VedaWeb Application Architecture

Docker

If you want to try to run the application locally or on a server, you may use the provided Dockerfile (if you already have Elasticsearch and MongoDB services running) or the docker-compose file (to start containers for the services, too), see below.

Docker compose

  1. Download the latest .tei files from the cceh/c-salt_vedaweb_tei repository into resources/tei and the external references data from here into resources/references. You may use the bash script at scripts/update-data.sh to achieve all that automatically by calling ./scripts/update-data.sh resources/ from the projects root directory.
  2. Run docker compose up --build for building and starting the needed containers in a preconfigured way. Use the -d flag to run detached containers.
  3. The application will be served from 127.0.0.1:8081 (you can change the port in .env).

State of Development

The VedaWeb Application is a product of the VedaWeb research project. It's current state covers the planned concepts of the first project phase. The platform is planned to be developed further into a collaborative research platform.

API

Some words in advance

The VedaWeb application exposes some API endpoints which are (at the time) limited to what the application itself needs to run. This might change in the future in that new, additional endpoints - which are actually meant to be used by other applications - might be added.

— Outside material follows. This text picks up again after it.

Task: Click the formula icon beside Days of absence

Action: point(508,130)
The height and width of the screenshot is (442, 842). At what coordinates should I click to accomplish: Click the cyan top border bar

Documentation of existing API endpoints

⚠️ The short documentation below is not complete, but explains the concepts of the exposed endpoints. For a complete overview of the endpoints, please see the OpenAPI schema at vedaweb.uni-koeln.de/rigveda/openapi

Direct Document Access via Index Numbers

The endpoints used for direct access to the documents managed by the application are accessible via simple GET requests of the following form:

vedaweb.uni-koeln.de/rigveda/api/document/index/0

In this example, index identifies a request for a document with a specified index. The example index 0 may be exchanged with any other number to retrieve the n-th document from the database.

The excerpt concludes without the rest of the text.